O que fazer:
Reescreva todas as linhas da listagem abaixo trocando "column header" por "column heading", sem alterar mais nada. Não inclua as imagens na resposta.

Listagem de registros:
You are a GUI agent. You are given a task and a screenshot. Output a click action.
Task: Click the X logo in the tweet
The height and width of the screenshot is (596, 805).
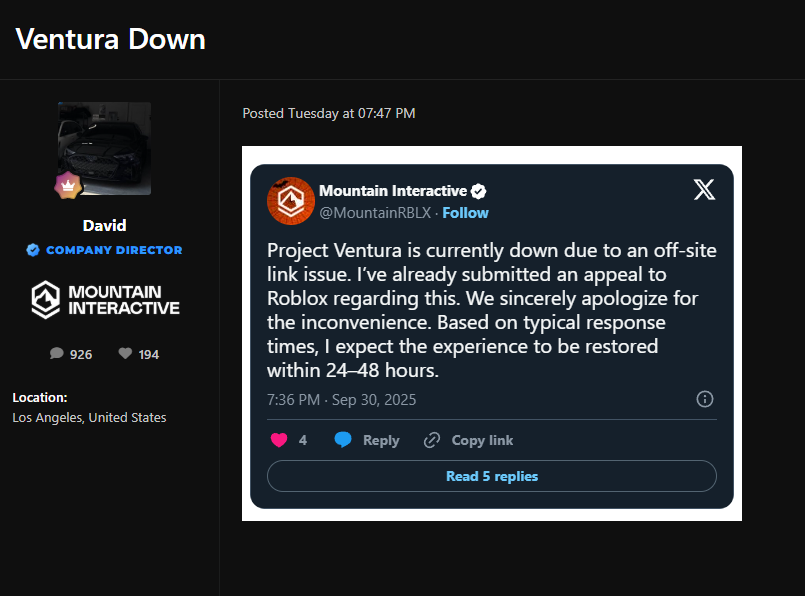click(704, 190)
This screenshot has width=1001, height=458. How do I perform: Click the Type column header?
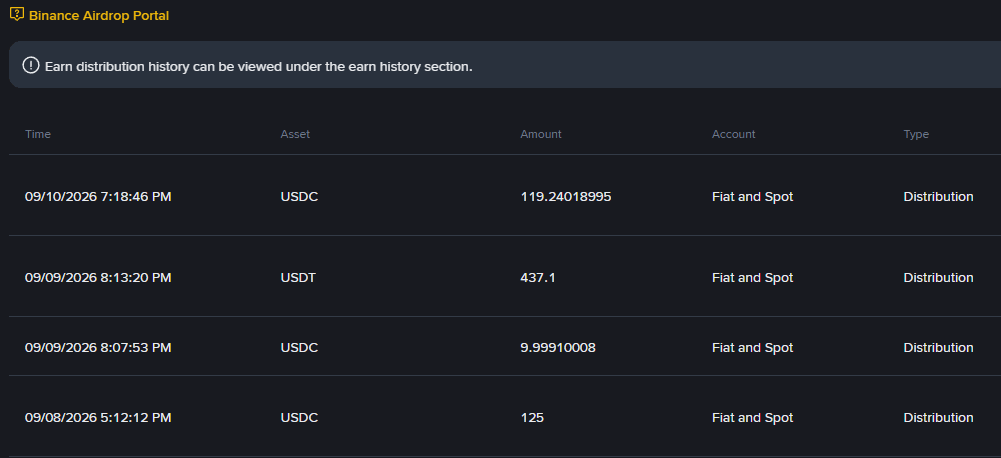click(916, 134)
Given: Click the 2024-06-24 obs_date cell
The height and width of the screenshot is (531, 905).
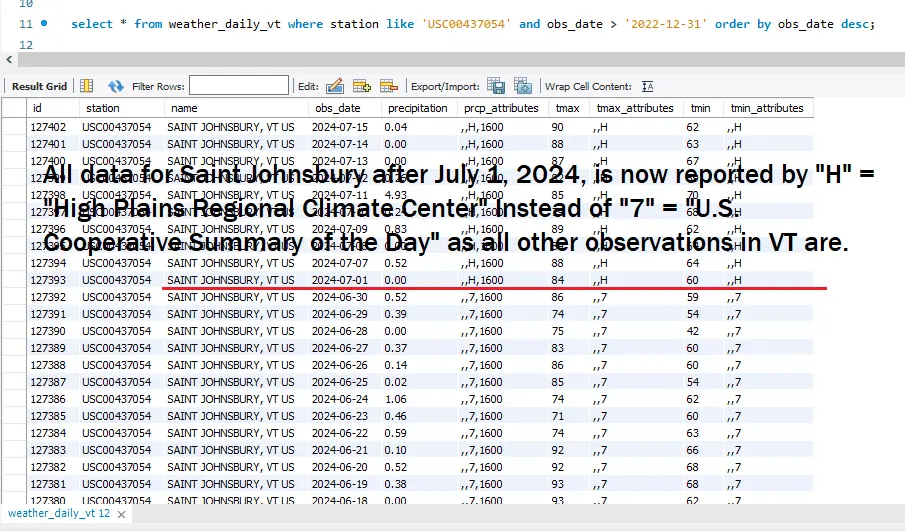Looking at the screenshot, I should click(339, 399).
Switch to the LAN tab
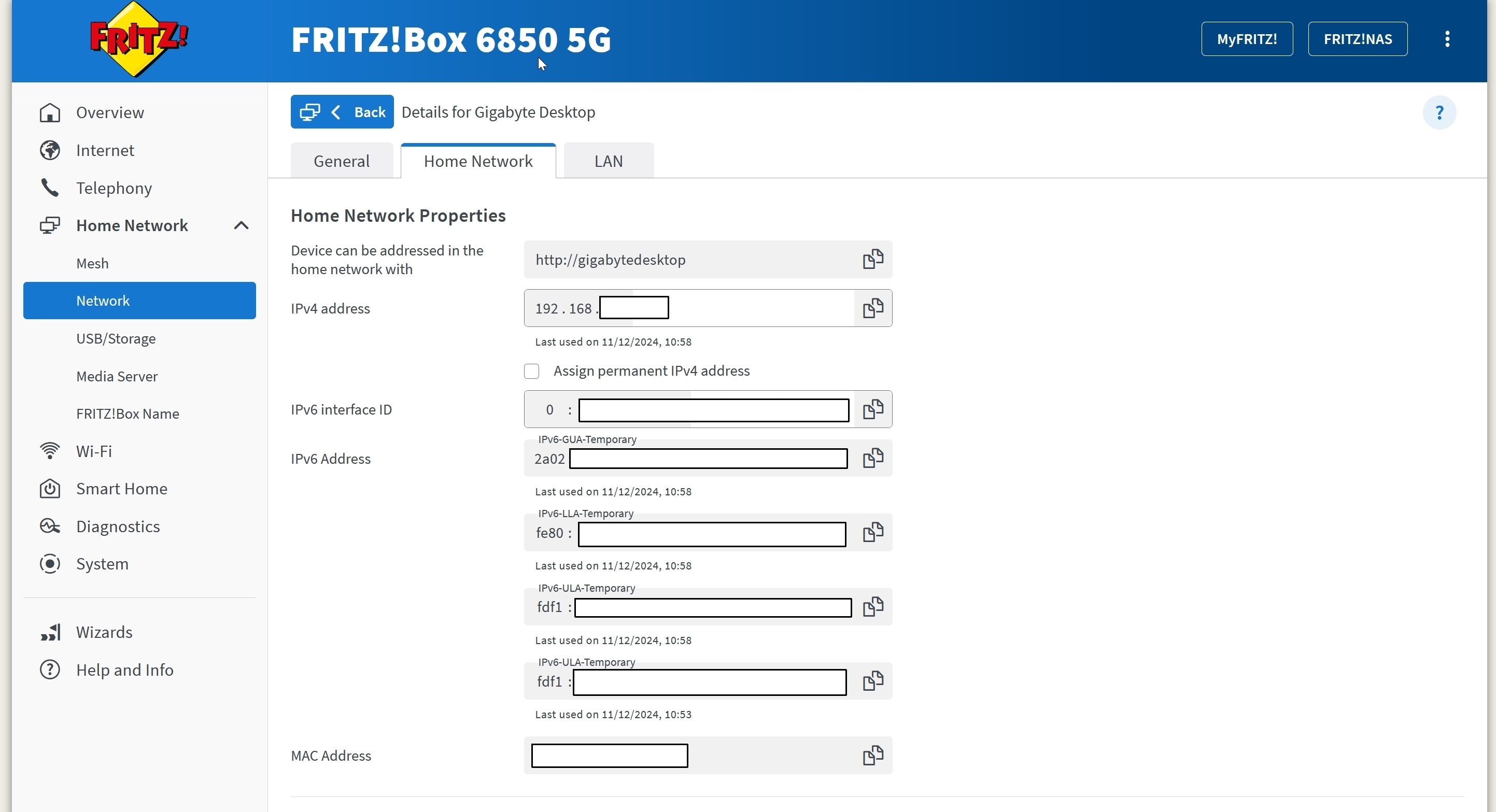This screenshot has width=1496, height=812. [608, 161]
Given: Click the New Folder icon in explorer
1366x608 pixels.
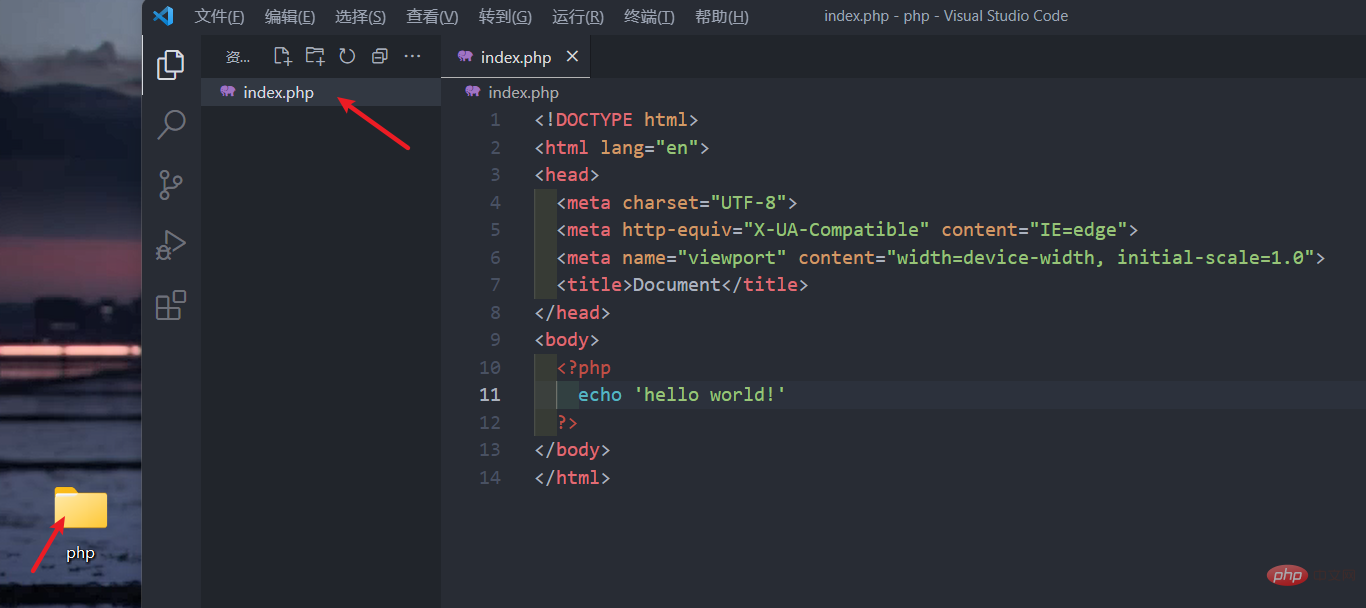Looking at the screenshot, I should 315,57.
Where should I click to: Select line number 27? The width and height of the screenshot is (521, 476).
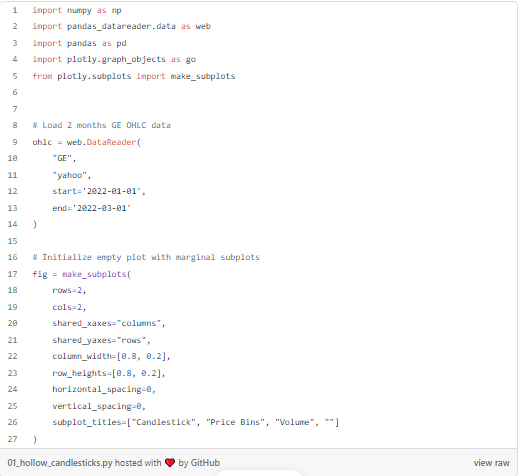coord(12,439)
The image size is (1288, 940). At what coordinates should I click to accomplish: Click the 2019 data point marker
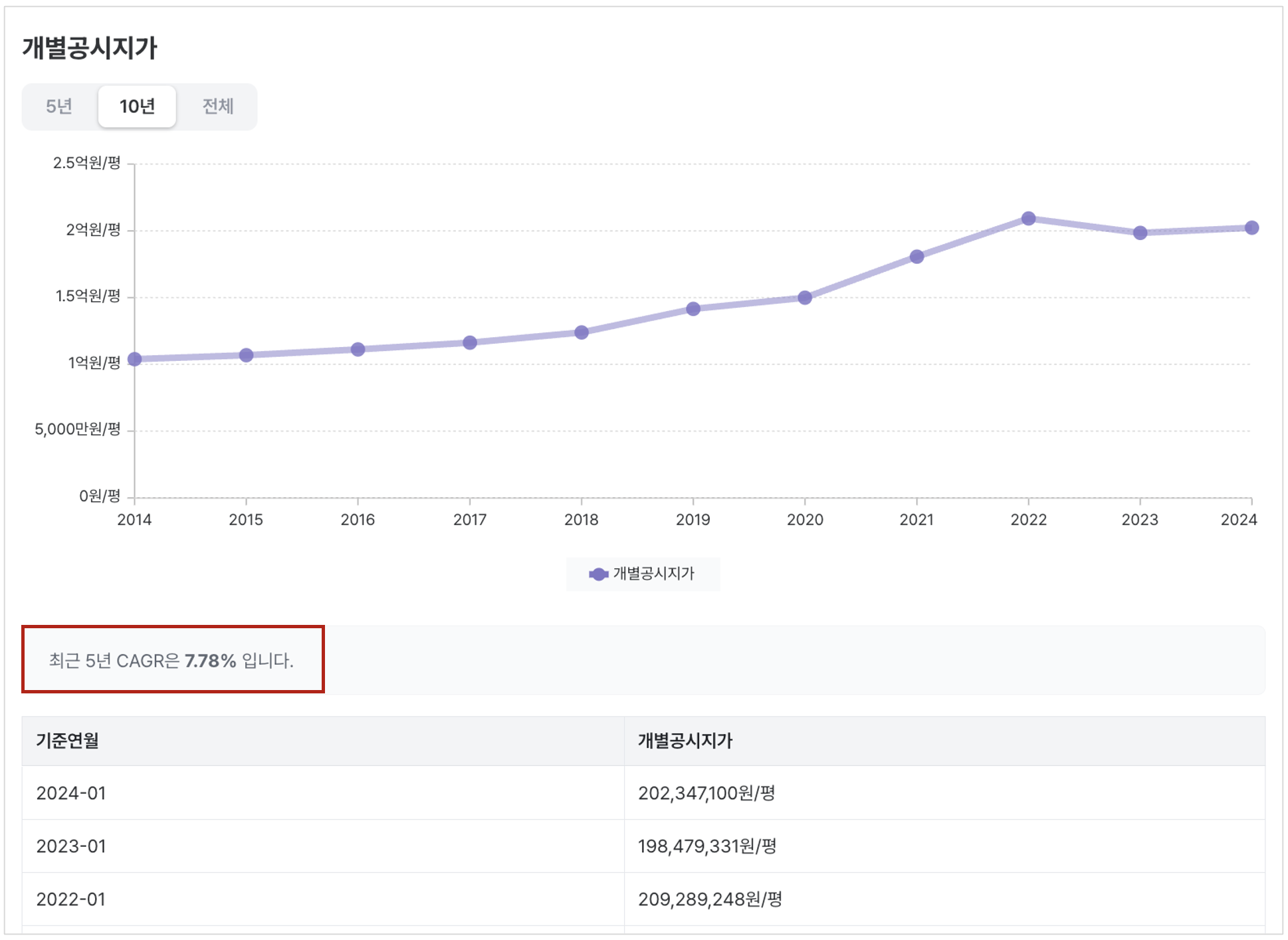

Resposta da tarefa:
You are a GUI agent. You are given a task and a screenshot. Output a click action.
Task: Click the X logo in the tweet
The height and width of the screenshot is (596, 805).
click(704, 190)
This screenshot has width=1001, height=458. How do I perform: Click the Type column heading?
click(916, 134)
Given: Click the 2024-06-24 obs_date cell
The height and width of the screenshot is (531, 905).
Looking at the screenshot, I should click(339, 399).
Switch to the LAN tab
This screenshot has width=1496, height=812. [608, 161]
Given: Click the New Folder icon in explorer
1366x608 pixels.
Looking at the screenshot, I should 315,57.
Where should I click to: Select line number 27? The width and height of the screenshot is (521, 476).
coord(12,439)
The image size is (1288, 940). At what coordinates should I click to accomplish: Click the 2019 data point marker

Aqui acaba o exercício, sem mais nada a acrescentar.